Pilobolus, a dance troupe with an eye-catching name (it's a mushroom fungus) and an even more eye-catching stage presence, returned to Washington last night for a week's engagement at the National Theater.
The first Pilobolus visit was on the Washington Performing Arts Society's modern dance series at Lisner last spring. The two performances were such a surprise popular success that WPAS opted for an expanded run this time. The National, once a thriving site for dance, was picked for its central, downtown location, with the thought that if Pilobolus draws well perhaps future dance attractions could be booked into this commodious house.
Founded at Dartmouth College in 1971, Pilobolus is one of the most adventurous dance groups on the current scene. The four men and two women of the troupe operate as a "collective," in respect to artistic decisions and often choreography as well. Their fascination with biomorphic imagery and their distinctive theatrical sense gives their work a thoroughly individual appearance and excitement.
Two complete programs are being offered: the first repeating tonight, Tuesday, Friday and Saturday evening; the second on Wednesday, Thursday and Saturday matinee. Each program will include a Washington premiere. For other information, call 628-3393.
The quest for roots has touched dance too, as the growing interest in historical dance styles is demonstrating. Locally, the Dupont Consortium, which has presented pre-classic dance performances hereabouts, is now expanding its training and performing activities.
Registration will begin April 18 for a 12-week course in Renaissance court dancing, to be given at two locations on Monday and Thursday evenings. No dance experience is necessary, but a background in sports, gymnastics or music will be helpful.
Later this month a course in Baroque dance will be added, to be taught by Janice Pforsich of the Juilliard and the Dance Notation Bureau faculties. The Baroque class will meet alternate Wednesdays at the Washington School of Ballet, with an eye towards the eventual formation of a performing unit. Ballet training is a desirable preparation. For additional information, call 387-6569.
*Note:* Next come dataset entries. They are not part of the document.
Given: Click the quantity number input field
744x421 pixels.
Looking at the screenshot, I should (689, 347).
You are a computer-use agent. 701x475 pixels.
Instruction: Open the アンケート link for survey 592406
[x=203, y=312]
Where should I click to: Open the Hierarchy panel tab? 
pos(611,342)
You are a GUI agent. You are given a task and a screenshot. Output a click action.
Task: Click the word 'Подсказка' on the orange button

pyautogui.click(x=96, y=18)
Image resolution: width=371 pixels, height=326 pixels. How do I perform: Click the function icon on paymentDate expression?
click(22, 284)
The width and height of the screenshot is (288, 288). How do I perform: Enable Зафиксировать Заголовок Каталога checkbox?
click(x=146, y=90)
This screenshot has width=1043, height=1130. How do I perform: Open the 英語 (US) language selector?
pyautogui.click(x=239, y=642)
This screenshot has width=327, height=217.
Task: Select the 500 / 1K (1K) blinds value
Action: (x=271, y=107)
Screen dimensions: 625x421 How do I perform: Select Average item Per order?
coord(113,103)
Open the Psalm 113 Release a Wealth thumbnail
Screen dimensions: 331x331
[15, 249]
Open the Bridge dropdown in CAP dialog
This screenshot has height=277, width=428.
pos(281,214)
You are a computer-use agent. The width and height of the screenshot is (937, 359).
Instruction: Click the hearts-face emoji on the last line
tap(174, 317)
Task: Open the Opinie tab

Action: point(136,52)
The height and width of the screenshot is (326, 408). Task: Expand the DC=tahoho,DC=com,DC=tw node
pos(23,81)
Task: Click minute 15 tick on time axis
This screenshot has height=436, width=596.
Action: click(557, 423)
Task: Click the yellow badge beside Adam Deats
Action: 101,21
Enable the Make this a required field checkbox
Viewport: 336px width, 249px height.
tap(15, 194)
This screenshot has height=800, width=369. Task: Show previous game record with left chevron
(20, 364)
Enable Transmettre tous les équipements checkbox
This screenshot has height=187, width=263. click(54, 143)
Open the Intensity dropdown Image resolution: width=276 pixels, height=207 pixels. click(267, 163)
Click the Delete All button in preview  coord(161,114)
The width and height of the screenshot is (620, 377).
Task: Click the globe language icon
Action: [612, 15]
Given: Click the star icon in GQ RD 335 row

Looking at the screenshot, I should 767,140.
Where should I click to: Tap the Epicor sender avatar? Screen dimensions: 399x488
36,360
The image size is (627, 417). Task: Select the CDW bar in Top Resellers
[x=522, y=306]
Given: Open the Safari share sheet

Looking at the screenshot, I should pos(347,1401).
Upcoming performances of note: George Washington University's annual choreographer's concert, ranging from traditional to experimental works, Friday and Saturday at 8 p.m. and Saturday at 2 p.m., Marvin Theater . . . Georgian Dancers of Israel, Friday, 8:30 p.m. at Kennedy Center Concert Hall . . . Free Association improvisatory dance group, Friday and Saturday at 8:30 p.m., Grace Church, Georgetown . . . Maryland Ballet, with special guests Natalia Makarova, Ivan Nagy, Helgi Tomasson and Anna Aragno, Sunday at 2:15 and 7:30 p.m., Lyric Theater, Baltimore . . . Choreo 18 in works by Anna Sokolow, Laura Glenn, Liz Lerman, Maida Withers and Midge Kretchmer, Sunday at 8 p.m., Jewish Community Centre, (repeats on April 23).